They need to go to generate their key, ideally offline with an offline CA backup on and subkeys on a nitrokey or yubikey smartcard with touch requirement enabled for all key operations for safe workstation use. One can use keyfork on AirgapOS to do this safely, as a once-ever operation.

From there they set up their workstation tools to sign every ssh connection, git push, commit, merge, review, secret decryption, and release signature with their PGP smartcard which is all very well supported. This offers massive damage control if you get malware on their system, in addition to preventing online impersonation.

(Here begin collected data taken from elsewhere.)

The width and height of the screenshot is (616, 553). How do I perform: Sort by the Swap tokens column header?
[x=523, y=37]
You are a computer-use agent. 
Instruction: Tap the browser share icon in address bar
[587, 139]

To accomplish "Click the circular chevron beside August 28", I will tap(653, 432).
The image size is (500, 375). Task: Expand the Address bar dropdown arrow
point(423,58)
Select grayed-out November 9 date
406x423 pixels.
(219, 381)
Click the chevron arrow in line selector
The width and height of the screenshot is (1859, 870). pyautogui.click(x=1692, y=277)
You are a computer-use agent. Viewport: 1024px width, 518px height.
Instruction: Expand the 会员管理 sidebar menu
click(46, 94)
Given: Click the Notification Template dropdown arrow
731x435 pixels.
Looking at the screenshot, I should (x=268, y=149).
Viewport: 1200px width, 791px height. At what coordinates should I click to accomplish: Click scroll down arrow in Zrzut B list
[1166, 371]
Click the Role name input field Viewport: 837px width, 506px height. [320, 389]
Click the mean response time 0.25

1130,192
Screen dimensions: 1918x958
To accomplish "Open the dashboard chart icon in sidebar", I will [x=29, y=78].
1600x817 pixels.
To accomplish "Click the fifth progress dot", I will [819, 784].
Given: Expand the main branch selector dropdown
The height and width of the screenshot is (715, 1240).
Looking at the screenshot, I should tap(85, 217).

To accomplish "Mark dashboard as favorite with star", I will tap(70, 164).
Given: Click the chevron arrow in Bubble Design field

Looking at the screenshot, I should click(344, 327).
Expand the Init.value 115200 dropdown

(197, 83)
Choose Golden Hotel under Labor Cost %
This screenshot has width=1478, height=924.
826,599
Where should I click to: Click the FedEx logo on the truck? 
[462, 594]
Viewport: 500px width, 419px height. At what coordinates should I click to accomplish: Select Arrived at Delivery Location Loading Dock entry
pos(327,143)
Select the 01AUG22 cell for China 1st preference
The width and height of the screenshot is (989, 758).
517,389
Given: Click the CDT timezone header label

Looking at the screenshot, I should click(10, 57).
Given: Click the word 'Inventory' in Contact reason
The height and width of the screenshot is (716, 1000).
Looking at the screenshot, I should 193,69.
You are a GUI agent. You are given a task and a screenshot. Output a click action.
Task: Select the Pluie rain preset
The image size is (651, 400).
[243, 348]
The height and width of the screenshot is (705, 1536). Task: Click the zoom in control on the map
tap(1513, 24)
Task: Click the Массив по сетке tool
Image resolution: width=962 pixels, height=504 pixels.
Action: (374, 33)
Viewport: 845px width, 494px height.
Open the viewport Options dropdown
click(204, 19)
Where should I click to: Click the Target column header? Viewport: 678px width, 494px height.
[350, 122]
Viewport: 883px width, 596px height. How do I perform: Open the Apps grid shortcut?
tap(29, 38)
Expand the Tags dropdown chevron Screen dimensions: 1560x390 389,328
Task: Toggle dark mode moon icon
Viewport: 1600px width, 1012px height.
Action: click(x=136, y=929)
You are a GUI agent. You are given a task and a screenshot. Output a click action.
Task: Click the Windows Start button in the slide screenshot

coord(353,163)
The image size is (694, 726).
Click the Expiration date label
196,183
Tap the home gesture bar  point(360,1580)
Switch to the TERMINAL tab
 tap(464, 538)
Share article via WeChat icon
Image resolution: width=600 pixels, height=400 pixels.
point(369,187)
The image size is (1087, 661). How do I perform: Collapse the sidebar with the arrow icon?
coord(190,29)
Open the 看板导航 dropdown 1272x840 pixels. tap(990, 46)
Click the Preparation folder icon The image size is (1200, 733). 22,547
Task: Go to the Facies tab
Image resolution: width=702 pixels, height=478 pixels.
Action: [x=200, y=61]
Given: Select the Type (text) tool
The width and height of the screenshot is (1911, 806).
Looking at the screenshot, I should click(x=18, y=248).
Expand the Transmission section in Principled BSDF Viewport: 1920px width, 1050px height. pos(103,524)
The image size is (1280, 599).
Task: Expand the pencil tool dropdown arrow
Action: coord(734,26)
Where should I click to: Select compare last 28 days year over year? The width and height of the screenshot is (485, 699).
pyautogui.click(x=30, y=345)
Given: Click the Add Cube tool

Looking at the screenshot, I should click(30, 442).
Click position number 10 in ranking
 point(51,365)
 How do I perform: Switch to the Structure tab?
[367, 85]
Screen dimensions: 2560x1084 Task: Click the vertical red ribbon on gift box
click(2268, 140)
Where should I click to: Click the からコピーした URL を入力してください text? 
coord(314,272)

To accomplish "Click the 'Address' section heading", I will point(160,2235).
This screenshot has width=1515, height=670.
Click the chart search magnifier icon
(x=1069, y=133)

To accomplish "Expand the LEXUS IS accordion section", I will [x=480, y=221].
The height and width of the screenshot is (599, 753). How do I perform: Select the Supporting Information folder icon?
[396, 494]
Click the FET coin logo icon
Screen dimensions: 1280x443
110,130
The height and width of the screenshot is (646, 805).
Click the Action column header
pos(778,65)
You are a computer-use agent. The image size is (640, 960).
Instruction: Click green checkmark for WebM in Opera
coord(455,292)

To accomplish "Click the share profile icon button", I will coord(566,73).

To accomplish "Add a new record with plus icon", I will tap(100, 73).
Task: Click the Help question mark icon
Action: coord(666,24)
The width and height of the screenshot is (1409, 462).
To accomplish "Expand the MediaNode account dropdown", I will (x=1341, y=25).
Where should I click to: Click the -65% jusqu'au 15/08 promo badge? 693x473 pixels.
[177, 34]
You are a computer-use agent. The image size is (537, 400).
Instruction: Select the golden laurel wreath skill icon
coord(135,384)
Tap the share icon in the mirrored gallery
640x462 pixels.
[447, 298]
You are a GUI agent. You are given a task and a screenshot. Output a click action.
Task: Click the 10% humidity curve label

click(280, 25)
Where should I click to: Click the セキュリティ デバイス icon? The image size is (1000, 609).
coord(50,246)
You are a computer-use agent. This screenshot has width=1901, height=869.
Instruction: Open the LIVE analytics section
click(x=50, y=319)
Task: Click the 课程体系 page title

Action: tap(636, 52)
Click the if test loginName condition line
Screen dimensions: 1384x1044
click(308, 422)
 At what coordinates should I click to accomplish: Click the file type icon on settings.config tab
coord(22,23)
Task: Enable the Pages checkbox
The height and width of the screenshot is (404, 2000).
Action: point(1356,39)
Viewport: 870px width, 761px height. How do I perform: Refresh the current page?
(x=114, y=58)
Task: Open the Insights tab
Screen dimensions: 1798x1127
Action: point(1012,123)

From there they ideally link it to all their online accounts with keyoxide to make it easy to verify as a single long lived identity, then start seeking out key signing parties locally or at tech conferences, hackerspaces etc.

We run one at CCC most years at the Church Of Cryptography.

Think of it like a long term digital passport that requires a few signatures by an international set of human notarys before anyone significantly trusts it.

Yes it requires a manual set of human steps anchored to human reputation online and offline, which is a doorway swarms of made up AI bot identities cannot pass through.

Do I expect most humans to do this? Absolutely not. However I consider it _negligent_ for any maintainer of a widely used open source software project to _not_ do this or they risk an impersonator pushing malware to their users.

No idea on theoretical rate of expansion but all the major security conscious classic linux distros mandate this for all maintainers. There are only maybe 20k people on earth that significantly contribute to FOSS internet foundations and Linux distros, so it scales just fine there.

Note: with the exception of stagex, most modern distros like alpine and nix have a yolo wikipedia style trust model, so never ever use those in production.